**WHAT TO PRODUCE:** Of the entries below, repeat exactly only those lines from the one containing "Viewport: 1200px width, 707px" through the last line, with pictures omitted.
== Segment start ==
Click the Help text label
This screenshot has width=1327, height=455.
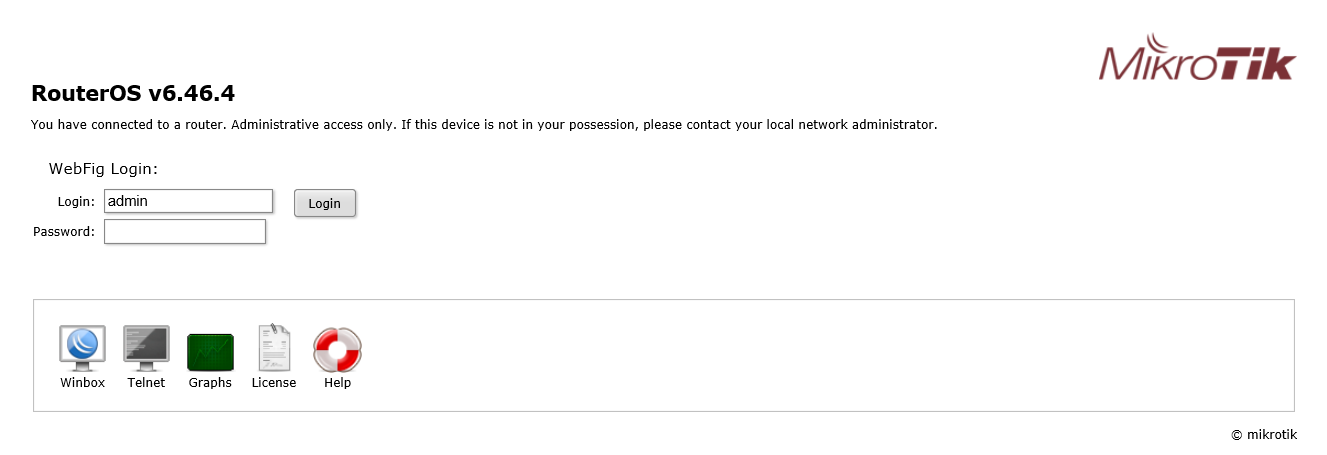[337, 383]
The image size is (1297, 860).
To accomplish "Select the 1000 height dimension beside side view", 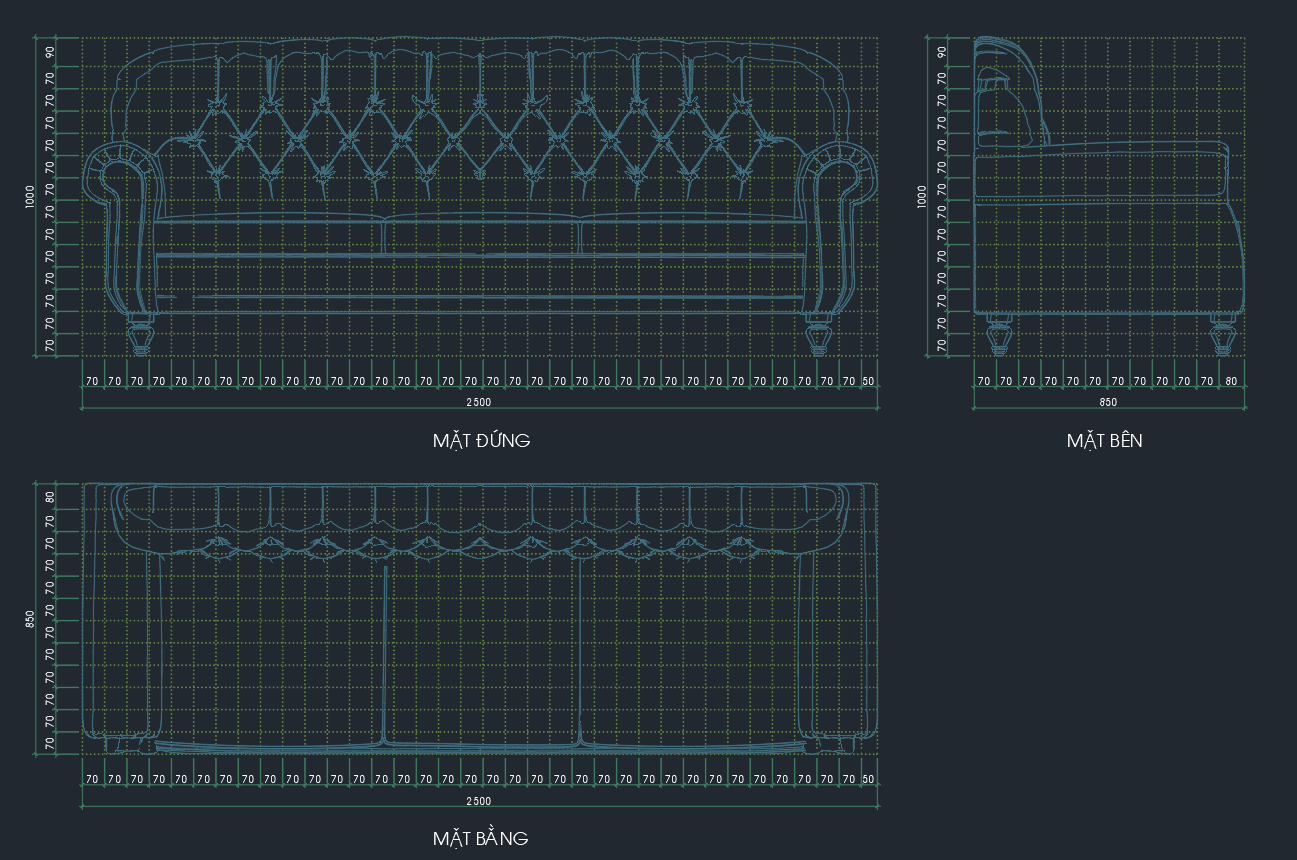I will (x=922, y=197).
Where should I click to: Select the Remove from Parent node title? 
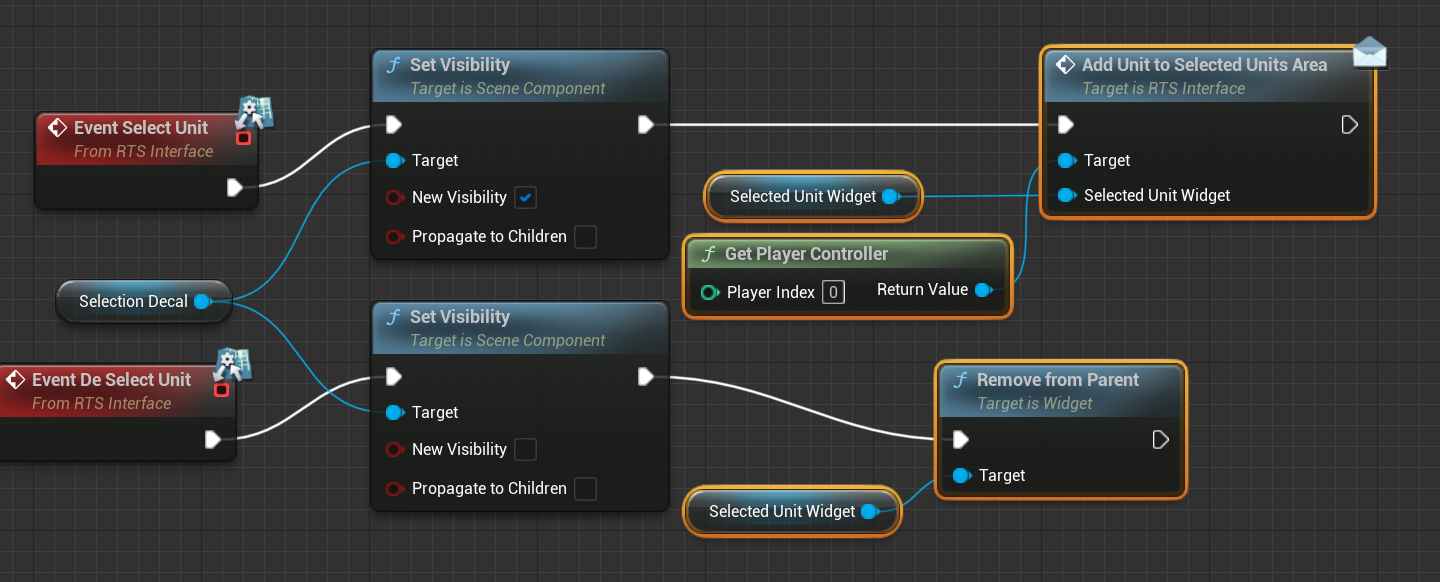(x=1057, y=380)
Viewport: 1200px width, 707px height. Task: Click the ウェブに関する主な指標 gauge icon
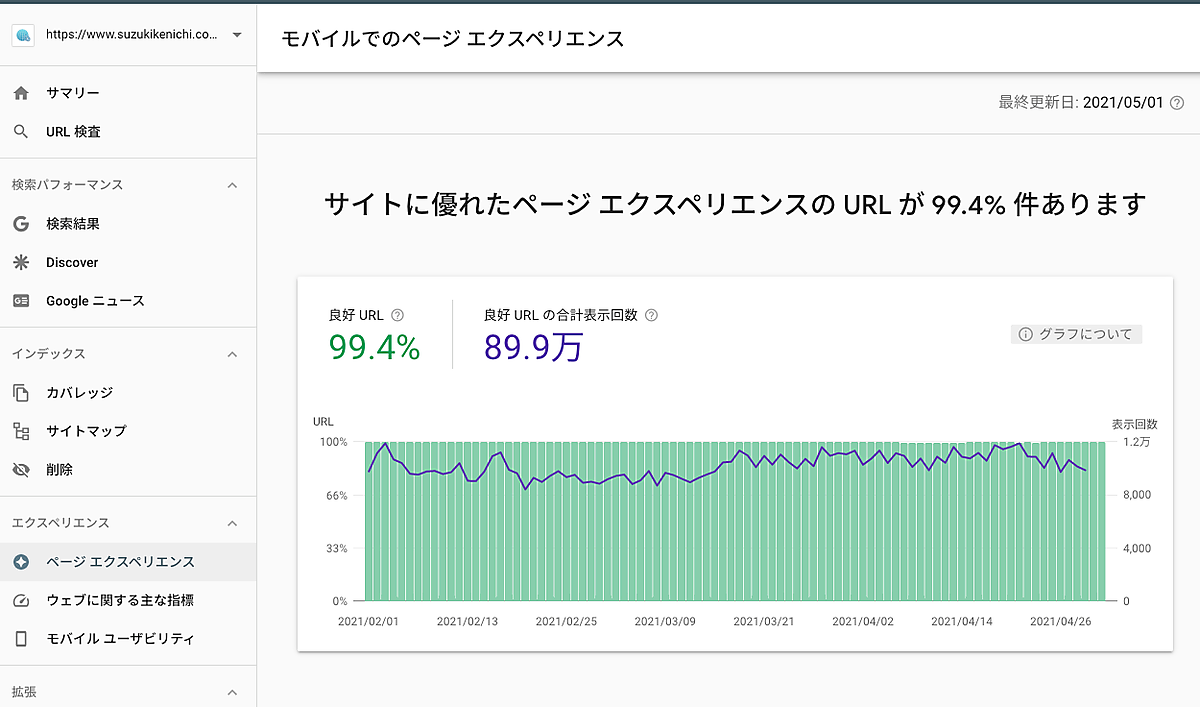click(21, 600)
== Segment end ==
**TASK ANSWER:**
Viewport: 1200px width, 707px height. Task: Click the ウェブに関する主な指標 gauge icon
click(21, 600)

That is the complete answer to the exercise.